My recipe is from my mother’s mother, Mary, was of Czech heritage.  When my mother was a young girl, she left school after the eighth grade (not uncommon in those days) to start working.  Her first job was to do the weekly baking for a neighbor with a large family and a new baby.  Back then, all the farm families did baking once a week, and that baking usually involved kolache, at least in the area around Hauge, Wisconsin where mom grew up.  She was pretty nervous on her first day, but she finished the kolache and waited for the husband to try them when she was done.  He took his first bite, got a bit of a questioning look on his face, picked up the salt shaker and sprinkled a bit of salt on the pastry and ate the rest.  “Not too bad”, he said.  (Yes, mom had forgotten the salt in the dough.)

Since then, my mom probably baked several thousand kolache (and put the salt in most of the time).  We always had kolache for the holidays, and fairly often during the rest of the year when there were more of us at home.  (I’m the youngest of six kids.)  We used to make them sometimes for the catering business, too.

Now I generally only bake them for the holidays, as I have cut back on our sweets, but I still want to make sure this family tradition gets passed on to the next generation.  I was fortunate to have my niece and nephew visit with their spouses (and toddler) this weekend.  We had a nice visit, and they pitched it to help make “kolache just like grandma used to make”.

Kolache Recipe

Ingredients
2 cups warm milk
2 packages dry yeast  (4 1/2 teaspoons) or 3 1/2 teaspoons SAF-INSTANT yeast
1 ½ tsp salt

½ cup sugar
2 beaten eggs

¾ cup lard or poultry fat, melted, plus extra for coating dough
5 to 6 cups flour

Directions

Using a large bowl (you can do this in a KitchenAid mixer or Bosch universal mixer with a dough hook, or by hand), dissolve yeast and milk. Add sugar and salt, let set until bubbles form (about 10 minutes).   This is called “proofing” the yeast, and is required for the dry yeast but not for the instant yeast, although I often do it anyway with recipes like this.  It helps to activate the yeast, warming it nicely so you get alight, fluffy dough.

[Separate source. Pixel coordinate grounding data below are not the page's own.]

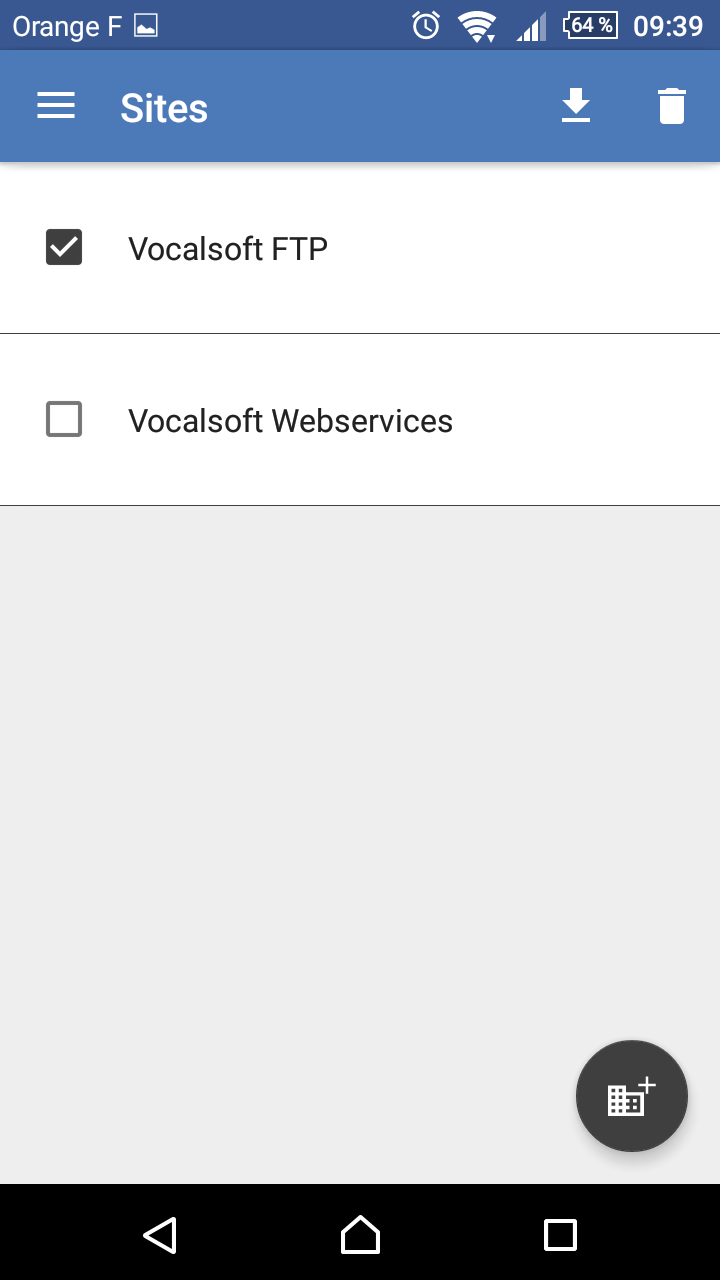Uncheck the Vocalsoft FTP checkbox
The width and height of the screenshot is (720, 1280).
click(x=64, y=247)
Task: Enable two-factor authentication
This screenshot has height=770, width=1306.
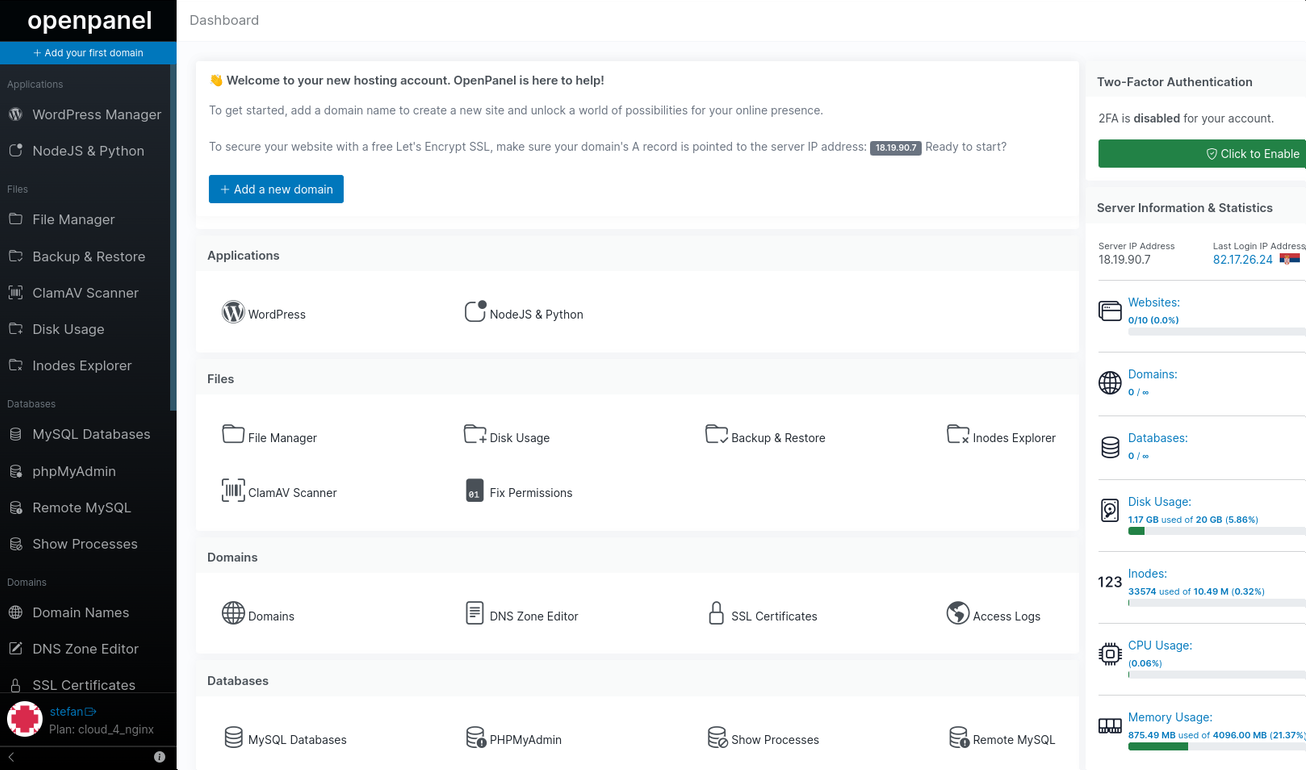Action: click(1202, 153)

With wooden spoon add lard or poultry fat, eggs and 1 cup flour.   Using lard or poultry fat (my mom preferred duck fat, when available) or other saturated fat will result in a more tender dough and better shelf life.

Add rest of flour slowly, beating after each addition, to form a soft dough.  Mom always used to scold me because I’d make the dough too stiff.  You want it to be a bit sticky.

Cover with towel. Let raise in a warm place until double in size.  I often tuck mine on the back of the stove, or you can place it on top of the fridge, or even set it in a bowl of warm water.  Just don’t leave it alone too long on a warm day, like the one time we came home from church and found kolache dough all the top of the stove and oozing down the front of the stove.  That was a real mess to clean up!

Punch down dough and cut into golf ball sized pieces. Grease your hands before working with the dough, as it will be sticky.  Palm roll the dough into balls.  Here’s a shot of my nephew and I rolling out the dough.  I like to cut the mass of dough apart with my kitchen chopper/scraper.

Place balls on well greased pan or pan lined with parchment paper or reusable parchment paper and brush balls with melted oil. Let raise until dough is light (double height).   Preheat oven to 375F.

Press centers with fingers to form a depression, then fill depression with fruit fillings. Use pie fillings such as: blueberry, peach, apple, raspberry, prune, applesauce, poppy seed, lemon and apricot. You can use commercially prepared fillings, but most of the time I make my own.  (See filling recipes below.)  you want to fill them about level, not too full or they will run all over.

My nephew filling kolache
Close up of kolache – see how the centers are pressed in?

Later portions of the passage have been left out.